Given complete druthers, what kind of agent is your "perfect match?"


* Strong background in marketing and advertising (<-- really want this. Really, really, really.)
* A legal background wouldn't hurt, either.
* Assesses manuscripts objectively -- that is to say, looks for what has the potential to sell, not what he/she personally wants to read.
* Doesn't soft-peddle the point; is brutal when it comes to criticism. (Hey, I started in a newsroom; I'm used to being yelled at by editors and higher-ups).
* Tells me in great specificity what revisions need to be done, gives me a deadline, and then leaves me alone.
* Doesn't talk about my personal life or hers/his; keeps it strictly business.

What about the rest of you? What is your "dream agent" like?

Colleen Lindsay
Posted: Friday, March 18, 2011 10:58 PM
Joined: 2/27/2011
Posts: 356

Hmmm...I'd say that your dream agent list of requirements is rather steep and a little impractical.

An advertising background would serve no purpose, as most advertising doesn't actually sell books. (This is true. Many big advertisements for books are placed to assuage an author's ego or to placate an agent. But they really don't sell books.)

A more useful background for your dream agent would be 10+ years working at a commercial publishing house either in editorial or sales OR several years working as an assistant and junior agent at a well-established literary agency where she or he received a lot of mentoring from the senior staff.

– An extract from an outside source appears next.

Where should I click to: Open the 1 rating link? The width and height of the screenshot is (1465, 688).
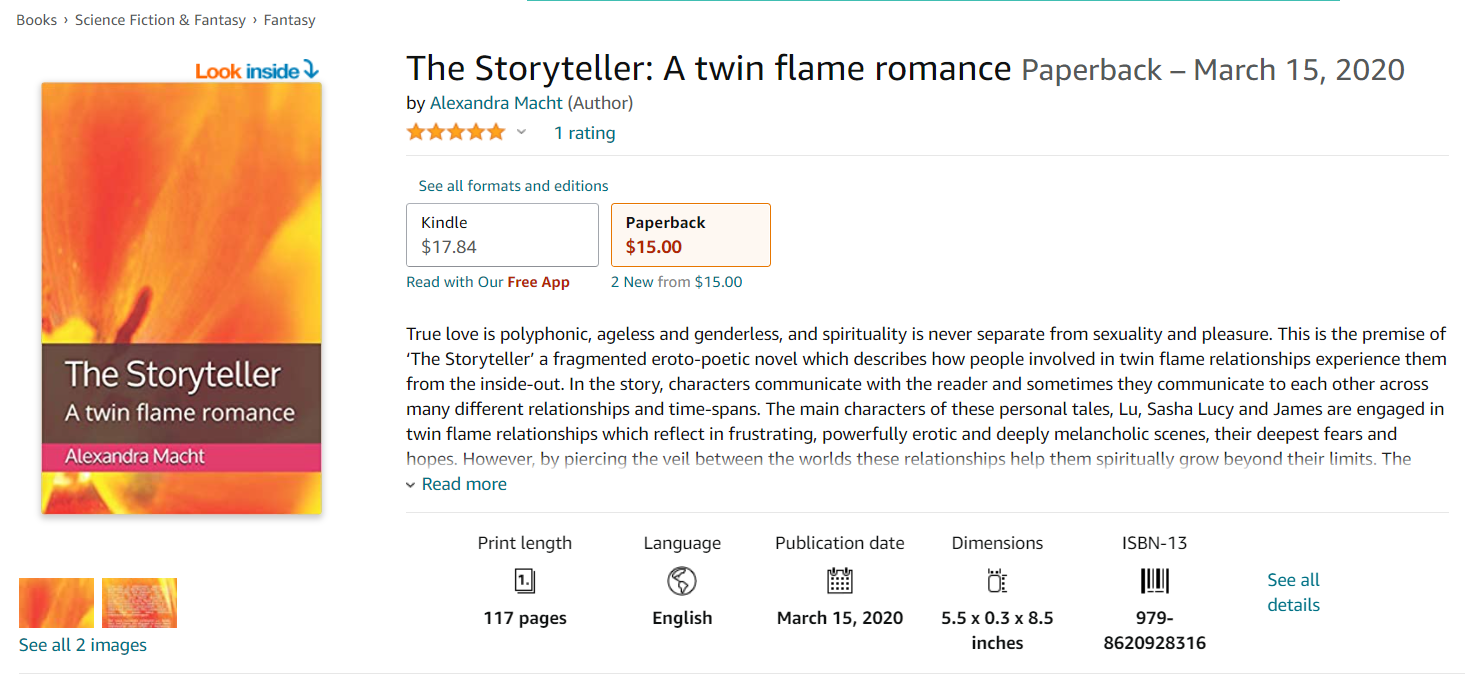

Additionally, you're better off with an agent who genuinely loves what you write instead of an agent who tries to shop a project he or she really doesn't like.

Passion for a project coupled with a strong understanding of how the publishing marketplace works makes for a very good agent.

Posted: Friday, March 18, 2011 11:44 PM
Joined: 3/16/2011
Posts: 216

Colleen, industry experience is a definite a requisite -- I'm just adding on the "perks!"

The reason why a marketing background is so imperative, IMHO, is that it takes into consideration first what people both can and want to read. It's being able to take America's pulse. Many people don't really get the whole "Twilight" craze ... hey, I *totally* understand why there was a huge market for this, just looking at the demographics.

Genuinely loves my work and feels that it's marketable is my first choice. Feels that it's marketable is my second. Lastly would be the agent who loves my work and *tries* to create a niche based on what could be a nonexistent market.

I actually have a lot of questions about how the publishing industry works in terms of how it chooses which books make it to market. For example, are focus groups used? Polls? Does the publishing industry conduct studies? But that's a completely different topic.
Tara Kollas
Posted: Sunday, March 20, 2011 7:28 PM
Joined: 3/12/2011
Posts: 19

A perk would be an agent who represents the books I love to read, which are the same genre as the MS I'm querying at the moment.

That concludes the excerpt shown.